Untere Instanzen lehnten Klage ab
Denn nachdem sowohl das zuständige Verwaltungsgericht in erster Instanz als auch das Oberverwaltungsgericht in zweiter Instanz die Klage abgewiesen hatten, hält das Bundesverwaltungsgericht das brandenburgische Landeshochschulgesetz für verfassungswidrig und hat den Fall dem Bundesverfassungsgericht vorgelegt. Dort liegt die Klage nun. Eine Entscheidung ist bislang aber noch nicht gefallen. Sollte Knopp und seinem Mandanten recht gegeben werden, hoffen sie auf eine „Signalwirkung“für die gesamte Bundesrepublik. So auch für den Fall von Gregor Kutsch.

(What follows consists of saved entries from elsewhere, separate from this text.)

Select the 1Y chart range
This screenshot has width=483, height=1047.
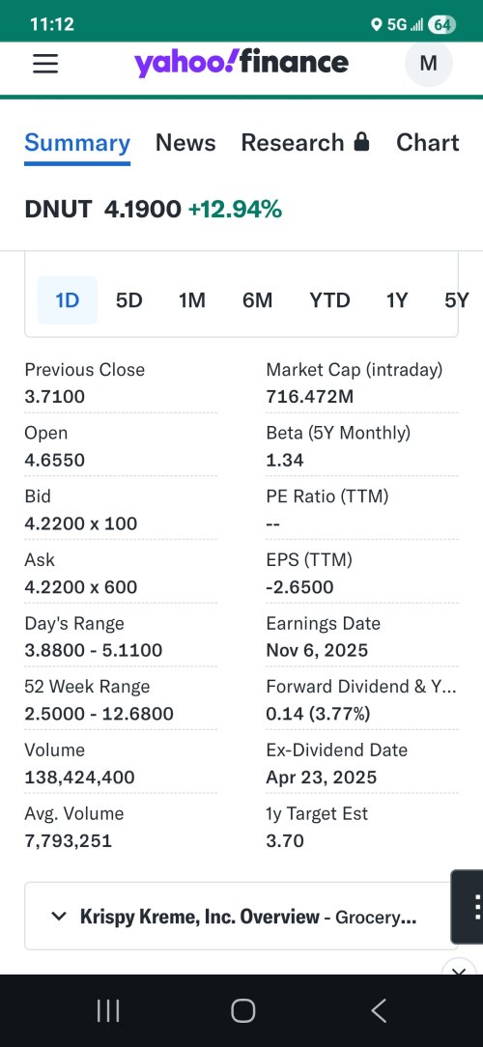pyautogui.click(x=397, y=300)
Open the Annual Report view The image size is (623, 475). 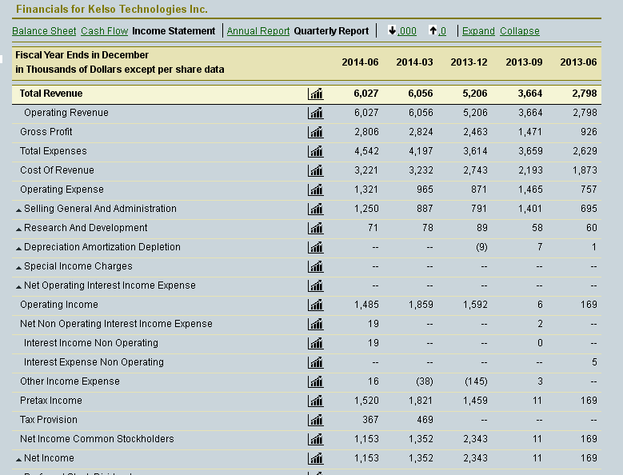click(258, 31)
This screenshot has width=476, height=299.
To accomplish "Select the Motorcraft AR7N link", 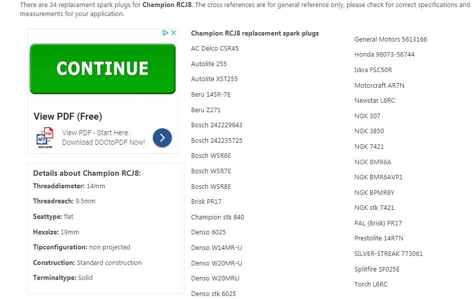I will (x=379, y=86).
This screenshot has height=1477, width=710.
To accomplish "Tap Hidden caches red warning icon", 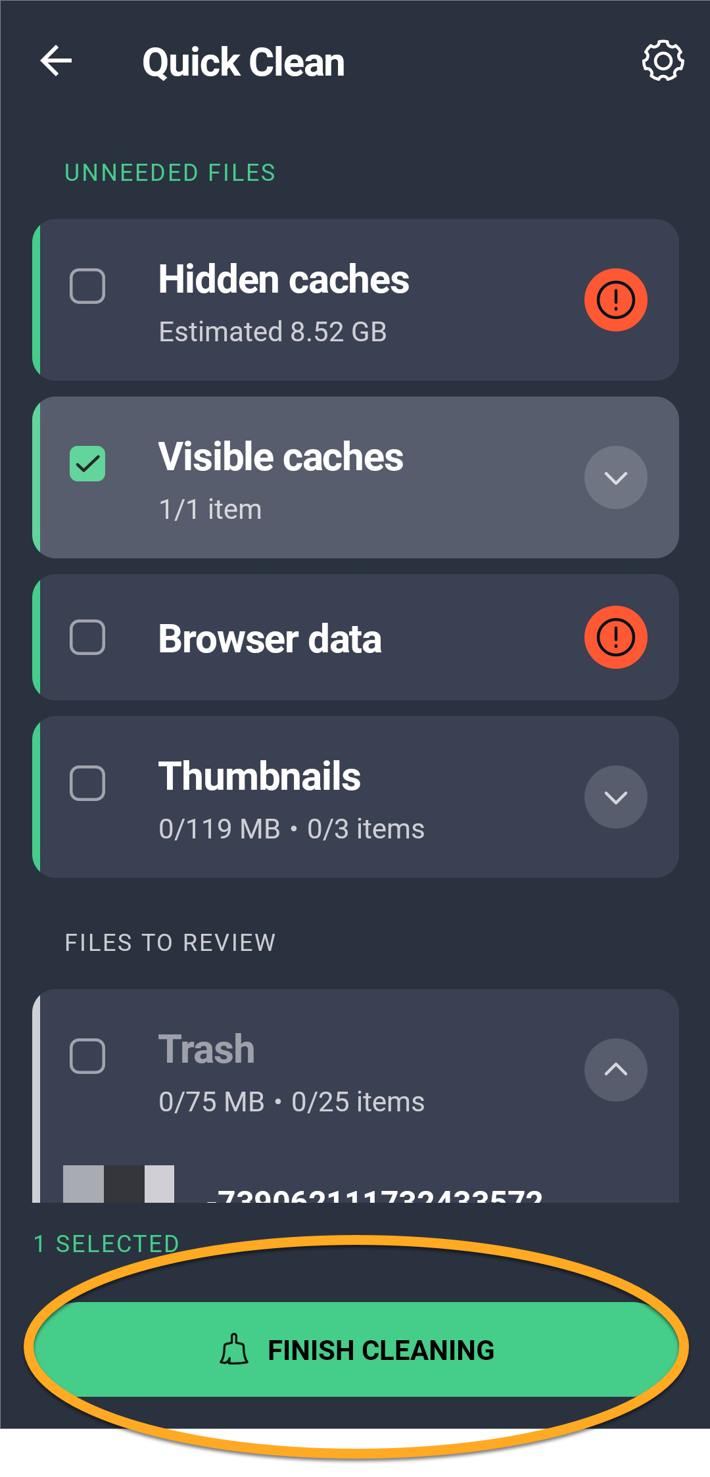I will pyautogui.click(x=615, y=300).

Allerdings betont Knopp, dass die Hochschulgesetze sich in jedem Bundesland unterscheiden. So wird der Kanzler in Brandenburg vom Hochschulpräsidenten bestellt, während er in Baden-Württemberg in einer gemeinsamen Sitzung des Hochschulrates und des Senats gewählt wird.
Dennoch wird der Fall Kutsch maßgeblich vom Ausgang des Verfahrens um den Brandenburger Kanzler abhängen. Schließlich fußt die Argumentation der Kläger in beiden Fällen auf eine Entscheidung des Bundesverfassungsgerichts im Jahr 2008. Damals wurde eine Befristung von Beamtenverhältnissen (Zeitbeamtenverhältnisse) aus NordrheinWestfalen als unwirksam erachtet. „Die dortigen Kläger waren Beamte in leitender Funktion, die in der allgemeinen Verwaltung lange Jahre zeitlich befristet tätig waren und auf Umwandlung ihrer Zeitbeamtenverhältnisse in ein Lebenszeitbeamtenverhältnis geklagt hatten. Das Bundesverfassungsgericht sah in diesen Fällen das verfassungsrechtlich grundsätzlich garantierte Lebenszeitprinzip beim Beamten verletzt und verneinte auch das Vorliegen der Voraussetzungen von Ausnahmen von diesem Grundsatz“, schreibt Knopp in einer Stellungnahme. „Seit dieser Entscheidung wird insbesondere in der Fachwelt diskutiert, ob die Aussagen und Feststellungen des Bundesverfassungsgerichts aus dem Jahr 2008 auch auf spezielle Verwaltungsbereiche und deren leitende Mitarbeiter anwendbar sind.“
Sprungrevision eingeräumt
Und eben einen dieser speziellen Fachbereiche sehen Knopp und Kutsch in der Position des Kanzlers. Aktuell wollen sie sich noch nicht festlegen, ob sie Revision gegen das Urteil des Verwaltungsgerichts Sigmaringen einlegen. Allerdings ist davon auszugehen. Schließlich hatten sie schon mit einer negativen Entscheidung vom Wissenschaftsministerium gerechnet, da der Antrag auf Lebenszeitverbeamtung „nahezu erwartungsgemäß abgelehnt wurde“, wie Knopp es schreibt. Doch hält das Verwaltungsgericht Sigmaringen den Fall rechtlich von grundsätzlicher Bedeutung. Daher hat es den Klägern die Möglichkeit einer sogenannten Sprungrevision eingeräumt, die es ermöglicht, den Fall direkt vor das Bundesverwaltungsgericht zu bringen. Knopp und Kutsch wollen das von der Urteilsbegründung aus erster Instanz abhängig machen, die allerdings noch nicht vorliegt.